Kunwar (कुँवर) is a surname of Nepalese and Indian people. The name Kunwar is coined to denote a young prince in South Asia region. It is also spelt as Rajkonwar for Ahom Royal Princes in Assam

Kunwar is a prominent Chhetri caste of Nepal that comprises several sub clans: Bagale, Khulal, Khadka, Rayamajhi and others. The Rana dynasty, which ruled Nepal from 1846 to 1951, originated from the Kunwar family and is traditionally believed to have belonged to the Khadka Kunwar lineage. Over time, members of the dynasty adopted the surname Rana.

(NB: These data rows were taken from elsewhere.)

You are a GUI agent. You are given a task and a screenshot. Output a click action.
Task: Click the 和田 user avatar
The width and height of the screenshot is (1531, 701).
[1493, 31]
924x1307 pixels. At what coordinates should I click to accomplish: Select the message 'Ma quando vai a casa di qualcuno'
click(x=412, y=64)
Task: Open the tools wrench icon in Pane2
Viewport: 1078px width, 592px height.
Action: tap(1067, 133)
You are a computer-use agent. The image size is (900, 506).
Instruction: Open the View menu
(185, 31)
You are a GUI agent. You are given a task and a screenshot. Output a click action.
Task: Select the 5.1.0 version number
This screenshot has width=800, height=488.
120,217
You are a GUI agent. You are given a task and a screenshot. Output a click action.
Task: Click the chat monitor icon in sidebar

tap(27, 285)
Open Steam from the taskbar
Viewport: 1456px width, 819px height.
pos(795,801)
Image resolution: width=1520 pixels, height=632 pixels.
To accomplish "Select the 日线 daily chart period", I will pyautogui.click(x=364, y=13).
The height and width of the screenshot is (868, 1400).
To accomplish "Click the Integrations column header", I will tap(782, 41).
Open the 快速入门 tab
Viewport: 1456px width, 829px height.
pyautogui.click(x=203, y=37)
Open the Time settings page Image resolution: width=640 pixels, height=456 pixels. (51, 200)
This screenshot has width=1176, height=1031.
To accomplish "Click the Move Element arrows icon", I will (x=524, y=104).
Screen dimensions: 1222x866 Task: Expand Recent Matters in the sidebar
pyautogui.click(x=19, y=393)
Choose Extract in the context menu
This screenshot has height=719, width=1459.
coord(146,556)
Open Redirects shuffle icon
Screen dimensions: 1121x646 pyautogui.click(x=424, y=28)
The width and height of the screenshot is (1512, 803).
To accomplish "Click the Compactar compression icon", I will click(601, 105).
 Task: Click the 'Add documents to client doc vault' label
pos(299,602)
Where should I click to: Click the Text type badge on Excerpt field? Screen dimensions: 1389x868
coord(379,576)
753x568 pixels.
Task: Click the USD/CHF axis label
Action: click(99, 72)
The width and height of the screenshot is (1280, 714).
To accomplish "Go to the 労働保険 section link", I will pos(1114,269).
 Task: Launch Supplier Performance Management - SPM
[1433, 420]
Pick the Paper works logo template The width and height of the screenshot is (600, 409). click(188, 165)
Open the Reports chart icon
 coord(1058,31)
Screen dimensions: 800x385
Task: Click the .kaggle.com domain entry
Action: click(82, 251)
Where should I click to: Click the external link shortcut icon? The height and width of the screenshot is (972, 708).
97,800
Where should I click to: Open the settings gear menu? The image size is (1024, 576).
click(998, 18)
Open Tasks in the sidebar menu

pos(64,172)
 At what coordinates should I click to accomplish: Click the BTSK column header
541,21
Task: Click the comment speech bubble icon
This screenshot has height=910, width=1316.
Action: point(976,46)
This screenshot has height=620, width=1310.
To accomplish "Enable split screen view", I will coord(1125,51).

==Notable people with surname Kunwar in Nepal==
- Ram Krishna Kunwar, Nepalese warlord during rule of King Prithvi Narayan Shah
- Ranajit Kunwar, Nepalese military commander and governor
- Chandrabir Kunwar, Nepalese governor and military commander
- Bal Narsingh Kunwar, Nepalese military officer and courtier
- Balbhadra Kunwar; Nepalese military commander
- Jung Bahadur Kunwar Rana; Eighth Prime Minister of Nepal and Founder of 104 years old Rana dynasty in Nepal
- Bam Bahadur Kunwar, Ninth Prime Minister of Nepal
- Ranodip Singh Kunwar; Tenth Prime Minister of Nepal. Fifth Brother of Jung Bahadur
- Dhir Shamsher Kunwar Rana, Commander-in-chief of the Nepalese Army, youngest brother of Jung Bahadur
- Ramjee Kunwar, Nepalese politician
- Kabita Kunwar, Nepalese cricketer
- Baburam Kunwar, First governor of Gandaki Province
- Basanta Bahadur Kunwar, 30th Inspector General of Police (IGP) of Nepal Police
- Krit Kunwar Rana, Nepali artist, psychology academic.